CeNS Colloquium

Joint colloquium with SFB1032
Prof. Ben Fabry, Universität Erlangen-Nürnberg

Depending on cell type and the local environment, tumor cells show a variety of different migration modes, including mesenchymal and amoeboid motion. As the cell interacts with a spatially changing extracellular matrix, cell movements are highly heterogeneous in space and time and thus do not comply with conventional statistical models. By explicitly incorporating this heterogeneity into mathematical models, it is possible to quantify how cells change their migration behavior over time.

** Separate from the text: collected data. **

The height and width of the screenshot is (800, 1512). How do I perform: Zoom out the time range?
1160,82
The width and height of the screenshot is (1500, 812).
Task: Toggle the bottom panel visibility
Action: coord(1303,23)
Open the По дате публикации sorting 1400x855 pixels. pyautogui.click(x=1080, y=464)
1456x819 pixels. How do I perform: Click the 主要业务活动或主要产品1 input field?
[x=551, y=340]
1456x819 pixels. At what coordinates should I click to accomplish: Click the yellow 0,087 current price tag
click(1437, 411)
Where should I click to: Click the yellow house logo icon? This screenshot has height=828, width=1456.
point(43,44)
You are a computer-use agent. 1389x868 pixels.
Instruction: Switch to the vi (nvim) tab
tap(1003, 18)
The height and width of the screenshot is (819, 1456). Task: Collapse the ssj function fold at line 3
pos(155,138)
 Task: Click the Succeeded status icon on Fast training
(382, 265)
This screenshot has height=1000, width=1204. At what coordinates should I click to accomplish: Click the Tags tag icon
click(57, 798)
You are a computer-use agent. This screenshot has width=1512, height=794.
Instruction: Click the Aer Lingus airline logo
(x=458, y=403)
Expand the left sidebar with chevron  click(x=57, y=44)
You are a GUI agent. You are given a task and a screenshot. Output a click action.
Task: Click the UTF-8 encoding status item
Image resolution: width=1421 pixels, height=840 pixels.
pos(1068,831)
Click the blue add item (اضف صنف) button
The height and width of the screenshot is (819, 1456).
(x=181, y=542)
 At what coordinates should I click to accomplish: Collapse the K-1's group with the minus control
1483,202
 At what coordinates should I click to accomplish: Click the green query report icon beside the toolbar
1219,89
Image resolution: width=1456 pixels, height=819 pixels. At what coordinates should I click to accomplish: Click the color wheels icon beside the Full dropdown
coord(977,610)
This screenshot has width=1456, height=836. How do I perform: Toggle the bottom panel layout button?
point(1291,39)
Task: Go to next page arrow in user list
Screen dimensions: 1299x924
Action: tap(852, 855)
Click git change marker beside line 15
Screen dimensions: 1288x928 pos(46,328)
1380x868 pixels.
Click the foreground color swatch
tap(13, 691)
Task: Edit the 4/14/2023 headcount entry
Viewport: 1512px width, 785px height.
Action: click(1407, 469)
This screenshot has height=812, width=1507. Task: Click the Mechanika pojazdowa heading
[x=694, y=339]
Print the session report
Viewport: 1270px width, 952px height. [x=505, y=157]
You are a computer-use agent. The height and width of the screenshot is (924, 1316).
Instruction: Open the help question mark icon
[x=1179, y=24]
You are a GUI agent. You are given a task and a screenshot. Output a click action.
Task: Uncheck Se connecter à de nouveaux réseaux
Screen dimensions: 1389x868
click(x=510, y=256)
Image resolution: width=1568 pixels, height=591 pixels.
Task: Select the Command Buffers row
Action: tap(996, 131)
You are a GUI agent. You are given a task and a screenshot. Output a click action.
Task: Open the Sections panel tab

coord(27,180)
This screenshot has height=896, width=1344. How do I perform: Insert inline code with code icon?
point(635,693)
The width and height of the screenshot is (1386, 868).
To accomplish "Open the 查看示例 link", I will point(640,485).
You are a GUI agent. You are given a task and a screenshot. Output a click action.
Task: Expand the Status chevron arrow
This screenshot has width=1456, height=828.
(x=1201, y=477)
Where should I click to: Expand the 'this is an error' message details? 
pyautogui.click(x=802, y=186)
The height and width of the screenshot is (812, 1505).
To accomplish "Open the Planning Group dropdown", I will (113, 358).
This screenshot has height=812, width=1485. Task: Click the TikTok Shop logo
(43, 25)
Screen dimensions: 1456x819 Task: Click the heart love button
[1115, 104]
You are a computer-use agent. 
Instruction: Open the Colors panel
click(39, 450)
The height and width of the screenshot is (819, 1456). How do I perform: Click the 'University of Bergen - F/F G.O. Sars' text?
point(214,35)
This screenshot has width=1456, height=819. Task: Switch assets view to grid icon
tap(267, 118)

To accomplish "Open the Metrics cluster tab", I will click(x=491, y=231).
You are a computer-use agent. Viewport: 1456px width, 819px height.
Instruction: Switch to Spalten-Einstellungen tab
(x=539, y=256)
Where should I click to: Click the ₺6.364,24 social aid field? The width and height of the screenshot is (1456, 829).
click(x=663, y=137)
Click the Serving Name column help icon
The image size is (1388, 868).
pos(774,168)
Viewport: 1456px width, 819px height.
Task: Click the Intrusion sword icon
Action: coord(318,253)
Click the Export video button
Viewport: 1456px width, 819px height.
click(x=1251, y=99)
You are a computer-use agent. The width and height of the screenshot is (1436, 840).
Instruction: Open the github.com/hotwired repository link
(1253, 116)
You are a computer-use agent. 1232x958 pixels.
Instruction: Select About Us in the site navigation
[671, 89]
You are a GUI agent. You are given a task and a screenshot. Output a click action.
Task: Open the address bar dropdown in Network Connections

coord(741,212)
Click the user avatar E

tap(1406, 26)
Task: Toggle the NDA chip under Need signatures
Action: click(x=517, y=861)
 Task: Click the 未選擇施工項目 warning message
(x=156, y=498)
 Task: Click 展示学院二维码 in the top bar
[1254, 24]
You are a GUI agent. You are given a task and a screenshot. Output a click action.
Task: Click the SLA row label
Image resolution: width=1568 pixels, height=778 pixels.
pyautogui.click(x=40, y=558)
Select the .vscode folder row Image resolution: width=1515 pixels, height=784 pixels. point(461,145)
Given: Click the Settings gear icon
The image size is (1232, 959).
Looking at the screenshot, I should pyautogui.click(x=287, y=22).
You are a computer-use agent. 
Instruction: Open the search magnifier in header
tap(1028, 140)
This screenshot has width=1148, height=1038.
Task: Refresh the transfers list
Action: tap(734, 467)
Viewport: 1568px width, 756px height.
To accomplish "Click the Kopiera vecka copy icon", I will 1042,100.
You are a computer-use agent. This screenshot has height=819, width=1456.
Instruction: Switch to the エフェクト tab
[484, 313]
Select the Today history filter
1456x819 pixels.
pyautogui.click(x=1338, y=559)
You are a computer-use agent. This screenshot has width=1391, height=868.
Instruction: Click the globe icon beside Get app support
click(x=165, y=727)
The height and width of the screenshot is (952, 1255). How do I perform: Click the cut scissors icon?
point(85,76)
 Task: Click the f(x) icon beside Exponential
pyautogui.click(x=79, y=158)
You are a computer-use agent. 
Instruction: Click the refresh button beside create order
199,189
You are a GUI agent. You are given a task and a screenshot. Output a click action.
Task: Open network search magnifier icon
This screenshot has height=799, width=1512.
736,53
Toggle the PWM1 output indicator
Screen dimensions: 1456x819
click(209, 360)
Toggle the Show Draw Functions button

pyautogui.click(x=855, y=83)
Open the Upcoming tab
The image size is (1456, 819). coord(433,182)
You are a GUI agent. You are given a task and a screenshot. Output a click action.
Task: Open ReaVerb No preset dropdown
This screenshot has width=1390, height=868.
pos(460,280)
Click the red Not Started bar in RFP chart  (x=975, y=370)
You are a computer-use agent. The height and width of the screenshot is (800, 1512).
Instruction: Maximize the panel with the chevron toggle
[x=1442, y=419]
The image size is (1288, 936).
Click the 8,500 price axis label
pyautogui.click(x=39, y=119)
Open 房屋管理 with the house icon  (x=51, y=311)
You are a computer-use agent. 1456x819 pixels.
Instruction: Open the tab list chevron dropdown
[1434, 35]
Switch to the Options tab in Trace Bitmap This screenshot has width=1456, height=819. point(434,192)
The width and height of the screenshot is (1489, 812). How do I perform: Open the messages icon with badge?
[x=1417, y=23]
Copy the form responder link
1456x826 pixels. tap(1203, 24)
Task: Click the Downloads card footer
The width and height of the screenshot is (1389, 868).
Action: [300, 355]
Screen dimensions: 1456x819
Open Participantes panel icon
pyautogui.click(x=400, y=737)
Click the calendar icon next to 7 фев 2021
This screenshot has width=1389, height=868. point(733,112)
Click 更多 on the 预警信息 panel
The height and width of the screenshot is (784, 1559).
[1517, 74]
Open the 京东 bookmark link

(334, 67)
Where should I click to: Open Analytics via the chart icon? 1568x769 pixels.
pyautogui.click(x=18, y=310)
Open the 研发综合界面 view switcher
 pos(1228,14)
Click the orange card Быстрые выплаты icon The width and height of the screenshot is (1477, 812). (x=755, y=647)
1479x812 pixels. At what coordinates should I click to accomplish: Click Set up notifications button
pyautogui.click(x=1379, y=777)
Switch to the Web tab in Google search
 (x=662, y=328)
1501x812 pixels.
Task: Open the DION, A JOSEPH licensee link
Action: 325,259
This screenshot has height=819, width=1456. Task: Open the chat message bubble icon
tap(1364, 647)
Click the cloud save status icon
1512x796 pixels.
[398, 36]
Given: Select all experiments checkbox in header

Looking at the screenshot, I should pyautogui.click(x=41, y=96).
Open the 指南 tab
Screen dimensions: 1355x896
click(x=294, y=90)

Based on Bayesian hierarchical modeling, the temporal evolution of directional persistence and migratory activity of each cell can be reconstructed from its measured migration path. The temporal changes in persistence and activity provide a distinct fingerprint of the strategies that cells employ to cope with different environments. For example, persistence is positively correlated with activity in a 3D collagen matrix over much longer time periods compared to migration on 2-D substrates, supporting the hypothesis that cells are able to pull themselves along collagen fibers and hence use the surrounding matrix to their advantage. To test this hypothesis, we measure cell pulling forces in a collagen gel with 3D traction force microscopy. We find that directional persistence of invading MDA-MB-231 breast carcinoma cells is highly correlated with contractility and cell elongation. The invasion behavior of these cells can thus be described by a gliding motion with alternating phases of simultaneously high or low contractility, elongation, migratory activity and persistence.